No es una novedad señalar que el paradigma de la producción capitalista establece que la libre competencia, en la búsqueda individual de la riqueza, es lo único que la hace posible. Esto fue grabándose en piedra, como máxima tabla de ley, a lo largo de los siglos que tienen las sociedades humanas. Es así, orientado por tal “verdad”, como se han conformado, en las diversas civilizaciones, sus culturas, sus sistemas políticos, educativos y organizacionales -claro, luego del exterminio a sangre y fuego de las organizaciones tribales o el aislamiento de aquellas que aún sobreviven en algunos rincones de la tierra-. Por eso no está de más que los marxistas nos preguntemos cómo diablos pretendemos cambiar esta realidad.

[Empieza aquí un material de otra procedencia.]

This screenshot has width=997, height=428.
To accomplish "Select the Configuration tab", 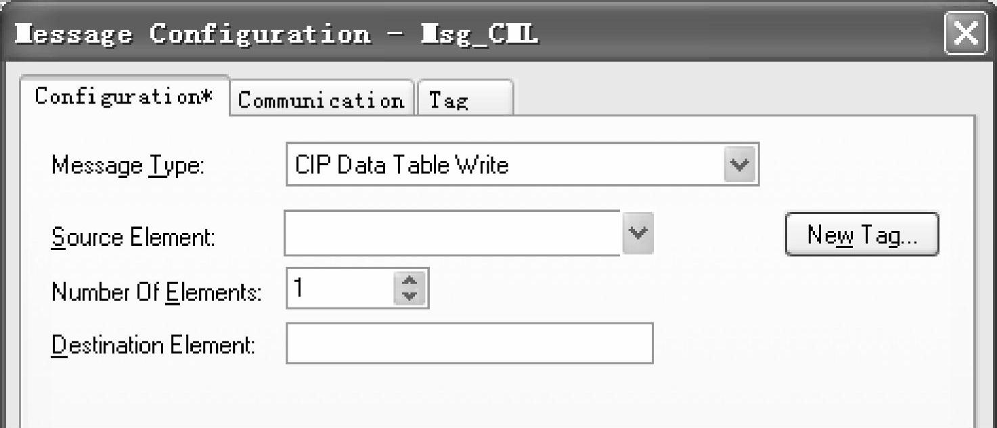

Durante los últimos 106 años se han establecido, de manera más o menos estable, diversos gobiernos que se reconocieron a sí mismos como socialistas. Sin meterme en la enredada discusión sobre sus errores, desviaciones y fracasos, me hago una nueva pregunta, cuál de ellos ha logrado establecer aquello que Marx consideraba el paradigma socialista: un nuevo, y estable, modelo económico que transforme el valor de cambio en valor de uso. No hace falta profundizar mucho, es un hecho que, con las lógicas diferencias acarreadas por las realidades objetivas y las subjetividades revolucionarias, todos ellos han apelado a su interpretación del centralismo democrático, un confortable eufemismo, para establecer un aparato de gobierno que, apoyándose en un partido fuerte, asume la planificación, la producción y el control de lo producido.

Pues bien, tampoco hay que ser un adelantado para afirmar que la puesta en uso de los planes de un Estado socialista no puede depender, en cualquiera de sus niveles de desarrollo, de la voluntad de los funcionarios que controlan esos niveles. El socialismo, en el sentido enunciado por Marx, sólo será posible con la puesta en marcha, apoyado con toda la fuerza del Estado, de la libre organización colectiva para el trabajo, control y distribución de lo producido, y el partido, actuando como vanguardia y no como sustituto de la sociedad, debe ser la brújula que permite mantener ese rumbo.